**Dataset records:**
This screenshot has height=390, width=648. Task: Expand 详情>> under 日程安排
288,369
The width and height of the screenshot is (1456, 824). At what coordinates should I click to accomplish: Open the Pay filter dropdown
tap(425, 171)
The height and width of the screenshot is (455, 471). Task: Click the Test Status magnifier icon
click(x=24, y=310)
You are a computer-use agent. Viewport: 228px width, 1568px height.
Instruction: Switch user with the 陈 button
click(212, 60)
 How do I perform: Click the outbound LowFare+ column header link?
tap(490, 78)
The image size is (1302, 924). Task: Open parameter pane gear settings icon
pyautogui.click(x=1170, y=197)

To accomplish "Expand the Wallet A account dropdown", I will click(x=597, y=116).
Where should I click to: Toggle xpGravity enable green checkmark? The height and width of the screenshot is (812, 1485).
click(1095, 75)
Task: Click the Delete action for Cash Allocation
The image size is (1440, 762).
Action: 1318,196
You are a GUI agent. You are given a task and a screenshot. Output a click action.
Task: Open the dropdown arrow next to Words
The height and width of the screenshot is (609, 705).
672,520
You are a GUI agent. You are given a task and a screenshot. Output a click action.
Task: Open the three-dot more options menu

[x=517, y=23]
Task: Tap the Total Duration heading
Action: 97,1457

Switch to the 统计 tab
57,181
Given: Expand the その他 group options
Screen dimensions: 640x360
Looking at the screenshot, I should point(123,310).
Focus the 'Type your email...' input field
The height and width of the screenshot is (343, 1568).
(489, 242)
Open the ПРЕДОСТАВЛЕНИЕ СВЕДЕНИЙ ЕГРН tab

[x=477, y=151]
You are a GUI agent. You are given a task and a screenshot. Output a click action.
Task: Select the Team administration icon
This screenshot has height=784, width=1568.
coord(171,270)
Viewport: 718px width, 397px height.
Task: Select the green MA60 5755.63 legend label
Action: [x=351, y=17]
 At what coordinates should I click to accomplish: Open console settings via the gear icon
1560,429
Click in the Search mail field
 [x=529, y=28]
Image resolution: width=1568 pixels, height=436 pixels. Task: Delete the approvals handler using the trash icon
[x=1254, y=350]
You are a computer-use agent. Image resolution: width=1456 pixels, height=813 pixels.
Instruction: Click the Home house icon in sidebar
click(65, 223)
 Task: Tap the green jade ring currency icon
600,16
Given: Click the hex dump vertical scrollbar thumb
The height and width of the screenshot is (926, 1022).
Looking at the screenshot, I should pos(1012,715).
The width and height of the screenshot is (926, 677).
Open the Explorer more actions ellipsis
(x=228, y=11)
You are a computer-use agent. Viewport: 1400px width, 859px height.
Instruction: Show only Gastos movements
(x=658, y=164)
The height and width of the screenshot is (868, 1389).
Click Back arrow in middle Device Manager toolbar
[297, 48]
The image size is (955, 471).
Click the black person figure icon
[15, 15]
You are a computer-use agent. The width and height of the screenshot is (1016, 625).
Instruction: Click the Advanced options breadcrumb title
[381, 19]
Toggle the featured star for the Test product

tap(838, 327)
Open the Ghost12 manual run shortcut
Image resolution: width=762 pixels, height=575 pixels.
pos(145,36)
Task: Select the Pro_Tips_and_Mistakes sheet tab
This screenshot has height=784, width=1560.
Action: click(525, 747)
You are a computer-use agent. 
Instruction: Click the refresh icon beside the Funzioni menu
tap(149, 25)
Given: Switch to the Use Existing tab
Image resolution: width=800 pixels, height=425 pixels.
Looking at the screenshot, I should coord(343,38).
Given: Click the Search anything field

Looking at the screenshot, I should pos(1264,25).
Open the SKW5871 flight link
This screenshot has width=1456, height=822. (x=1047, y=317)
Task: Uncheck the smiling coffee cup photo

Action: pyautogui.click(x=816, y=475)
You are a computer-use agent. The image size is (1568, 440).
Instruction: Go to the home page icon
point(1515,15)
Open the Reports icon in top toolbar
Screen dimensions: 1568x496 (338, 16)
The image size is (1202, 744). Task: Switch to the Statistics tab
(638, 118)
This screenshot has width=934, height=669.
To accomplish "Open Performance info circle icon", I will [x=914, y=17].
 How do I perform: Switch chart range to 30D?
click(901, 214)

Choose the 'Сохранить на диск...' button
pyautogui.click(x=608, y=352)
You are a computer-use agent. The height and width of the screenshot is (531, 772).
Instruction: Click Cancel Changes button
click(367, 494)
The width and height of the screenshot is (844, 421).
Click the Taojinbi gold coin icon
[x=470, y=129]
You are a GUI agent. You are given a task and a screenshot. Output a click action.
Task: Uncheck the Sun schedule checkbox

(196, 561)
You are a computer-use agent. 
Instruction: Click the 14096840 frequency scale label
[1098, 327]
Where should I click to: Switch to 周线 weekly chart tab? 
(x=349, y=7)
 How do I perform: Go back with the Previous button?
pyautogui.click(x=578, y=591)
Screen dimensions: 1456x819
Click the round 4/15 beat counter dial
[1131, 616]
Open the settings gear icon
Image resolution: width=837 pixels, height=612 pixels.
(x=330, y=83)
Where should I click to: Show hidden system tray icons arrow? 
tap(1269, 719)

**Problem description:**
Rewrite all of the items above, changing every "GUI agent" to "GUI assistant" and leaving everything else unchanged.

**Exercise response:**
This screenshot has height=390, width=648. Task: Expand 详情>> under 日程安排
288,369
The width and height of the screenshot is (1456, 824). At what coordinates should I click to accomplish: Open the Pay filter dropdown
tap(425, 171)
The height and width of the screenshot is (455, 471). Task: Click the Test Status magnifier icon
click(x=24, y=310)
You are a computer-use agent. Viewport: 228px width, 1568px height.
Instruction: Switch user with the 陈 button
click(212, 60)
 How do I perform: Click the outbound LowFare+ column header link?
tap(490, 78)
The image size is (1302, 924). Task: Open parameter pane gear settings icon
pyautogui.click(x=1170, y=197)

To accomplish "Expand the Wallet A account dropdown", I will click(x=597, y=116).
Where should I click to: Toggle xpGravity enable green checkmark? The height and width of the screenshot is (812, 1485).
click(1095, 75)
Task: Click the Delete action for Cash Allocation
The image size is (1440, 762).
Action: 1318,196
You are a GUI assistant. You are given a task and a screenshot. Output a click action.
Task: Open the dropdown arrow next to Words
The height and width of the screenshot is (609, 705).
672,520
You are a GUI assistant. You are given a task and a screenshot. Output a click action.
Task: Open the three-dot more options menu

[x=517, y=23]
Task: Tap the Total Duration heading
Action: 97,1457

Switch to the 统计 tab
57,181
Given: Expand the その他 group options
Screen dimensions: 640x360
Looking at the screenshot, I should point(123,310).
Focus the 'Type your email...' input field
The height and width of the screenshot is (343, 1568).
(489, 242)
Open the ПРЕДОСТАВЛЕНИЕ СВЕДЕНИЙ ЕГРН tab

[x=477, y=151]
You are a GUI assistant. You are given a task and a screenshot. Output a click action.
Task: Select the Team administration icon
This screenshot has height=784, width=1568.
coord(171,270)
Viewport: 718px width, 397px height.
Task: Select the green MA60 5755.63 legend label
Action: [x=351, y=17]
 At what coordinates should I click to accomplish: Open console settings via the gear icon
1560,429
Click in the Search mail field
 [x=529, y=28]
Image resolution: width=1568 pixels, height=436 pixels. Task: Delete the approvals handler using the trash icon
[x=1254, y=350]
You are a computer-use agent. Image resolution: width=1456 pixels, height=813 pixels.
Instruction: Click the Home house icon in sidebar
click(65, 223)
 Task: Tap the green jade ring currency icon
600,16
Given: Click the hex dump vertical scrollbar thumb
The height and width of the screenshot is (926, 1022).
Looking at the screenshot, I should pos(1012,715).
The width and height of the screenshot is (926, 677).
Open the Explorer more actions ellipsis
(x=228, y=11)
You are a computer-use agent. Viewport: 1400px width, 859px height.
Instruction: Show only Gastos movements
(x=658, y=164)
The height and width of the screenshot is (868, 1389).
Click Back arrow in middle Device Manager toolbar
[297, 48]
The image size is (955, 471).
Click the black person figure icon
[15, 15]
You are a computer-use agent. The width and height of the screenshot is (1016, 625).
Instruction: Click the Advanced options breadcrumb title
[381, 19]
Toggle the featured star for the Test product

tap(838, 327)
Open the Ghost12 manual run shortcut
Image resolution: width=762 pixels, height=575 pixels.
pos(145,36)
Task: Select the Pro_Tips_and_Mistakes sheet tab
This screenshot has height=784, width=1560.
Action: click(525, 747)
You are a computer-use agent. 
Instruction: Click the refresh icon beside the Funzioni menu
tap(149, 25)
Given: Switch to the Use Existing tab
Image resolution: width=800 pixels, height=425 pixels.
Looking at the screenshot, I should coord(343,38).
Given: Click the Search anything field

Looking at the screenshot, I should pos(1264,25).
Open the SKW5871 flight link
This screenshot has width=1456, height=822. (x=1047, y=317)
Task: Uncheck the smiling coffee cup photo

Action: pyautogui.click(x=816, y=475)
You are a computer-use agent. The image size is (1568, 440).
Instruction: Go to the home page icon
point(1515,15)
Open the Reports icon in top toolbar
Screen dimensions: 1568x496 (338, 16)
The image size is (1202, 744). Task: Switch to the Statistics tab
(638, 118)
This screenshot has width=934, height=669.
To accomplish "Open Performance info circle icon", I will [x=914, y=17].
 How do I perform: Switch chart range to 30D?
click(901, 214)

Choose the 'Сохранить на диск...' button
pyautogui.click(x=608, y=352)
You are a computer-use agent. The height and width of the screenshot is (531, 772).
Instruction: Click Cancel Changes button
click(367, 494)
The width and height of the screenshot is (844, 421).
Click the Taojinbi gold coin icon
[x=470, y=129]
You are a GUI assistant. You are given a task and a screenshot. Output a click action.
Task: Uncheck the Sun schedule checkbox

(196, 561)
You are a computer-use agent. 
Instruction: Click the 14096840 frequency scale label
[1098, 327]
Where should I click to: Switch to 周线 weekly chart tab? 
(x=349, y=7)
 How do I perform: Go back with the Previous button?
pyautogui.click(x=578, y=591)
Screen dimensions: 1456x819
Click the round 4/15 beat counter dial
[1131, 616]
Open the settings gear icon
Image resolution: width=837 pixels, height=612 pixels.
(x=330, y=83)
Where should I click to: Show hidden system tray icons arrow? 
tap(1269, 719)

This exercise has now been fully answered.